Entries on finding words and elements
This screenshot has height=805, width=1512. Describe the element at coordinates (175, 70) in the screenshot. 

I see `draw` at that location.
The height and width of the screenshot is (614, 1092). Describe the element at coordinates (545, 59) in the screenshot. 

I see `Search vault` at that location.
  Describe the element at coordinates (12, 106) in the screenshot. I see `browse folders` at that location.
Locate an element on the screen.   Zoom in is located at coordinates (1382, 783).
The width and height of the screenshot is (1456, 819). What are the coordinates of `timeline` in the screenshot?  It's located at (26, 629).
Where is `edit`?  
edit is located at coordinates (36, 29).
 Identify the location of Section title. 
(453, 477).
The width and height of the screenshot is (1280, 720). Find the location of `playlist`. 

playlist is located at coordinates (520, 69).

TASK GOAL -
Repeat all of the records above word for word, line by line, without changing anything.

EXERCISE OUTPUT -
This screenshot has height=805, width=1512. Describe the element at coordinates (175, 70) in the screenshot. 

I see `draw` at that location.
The height and width of the screenshot is (614, 1092). Describe the element at coordinates (545, 59) in the screenshot. 

I see `Search vault` at that location.
  Describe the element at coordinates (12, 106) in the screenshot. I see `browse folders` at that location.
Locate an element on the screen.   Zoom in is located at coordinates (1382, 783).
The width and height of the screenshot is (1456, 819). What are the coordinates of `timeline` in the screenshot?  It's located at (26, 629).
Where is `edit`?  
edit is located at coordinates (36, 29).
 Identify the location of Section title. 
(453, 477).
The width and height of the screenshot is (1280, 720). Find the location of `playlist`. 

playlist is located at coordinates (520, 69).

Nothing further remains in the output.